Solomon Parker;733405The metal is galvanized and will last decades without a doubt. I don't know of anything plastic that is positively known to hold up that long in direct sunlight said:


> I have had the plastic ones break within two years, but are still functional. You can see a broken blue one in the picture. I switched to metal.
> 
> My swarm trapping success is not due to my skill, knowledge, or technique, but rather my good looks. Also adding to my success is the climate, suburban flora, bee clubs that import hundreds of packages to my area, lots of beginner beekeepers who don't give their colonies enough space, numerous hollow oak trees to house feral bees, and most of all, lots of beekeeper swarm catching guys like Charlie with numerous hives in their yard pitching swarms. Yes, I do nothing more than you guys, just old combs and LGO. I am just in an area with literally thousands of swarms flying around. I think I have over 90% success. I caught 13 at one site, which must be within range of someone who buys his bees, some were clearly a commercial strain. I am trapping in dense suburban neighbor hoods.


----------



## Solomon Parker

Now that I have two yards and options on other spots, I'm going to push to catch more swarms this year. Last year, I caught 2 from three traps, but the ones within reach of my house are so tiny, a few cupfuls of bees, but they're good at winter survival. I know they're not mine, my hives are all kept much larger.

I use 5 frame nucs, because they are easier to haul up into trees. This last year, I screwed a vertical board to the side with a hole in the top to screw straight into the tree.

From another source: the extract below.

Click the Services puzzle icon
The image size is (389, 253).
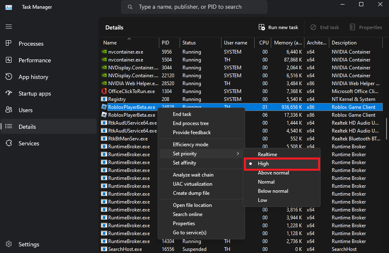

Unfortunately, unlike you, there are few beekeepers around here. Forage is slim most of the year and there are no commercials and few backyarders. I'm convinced these consistently small swarms are coming from small tree hollows around here somewhere.


----------



## odfrank

Solomon Parker said:


> I use 5 frame nucs, because they are easier to haul up into trees.


I never place them higher than I can reach standing on the ground. I like top of garden walls, picnic tables, over turned garbage cans, top of wood piles, hoods of abandoned cars. Woodpiles work particularly well:


----------



## Solomon Parker

That's a good plan and I'd love to do that, but most of the area I have access to is pasture. There's goodly sized trees with the lowest branches six feet or more off the ground. I plop my 8 foot ladder against the tree, climb up with the box and a screw gun and it goes pretty quick.

About what density to you scatter them about?


----------



## odfrank

Solomon Parker said:


> About what density to you scatter them about?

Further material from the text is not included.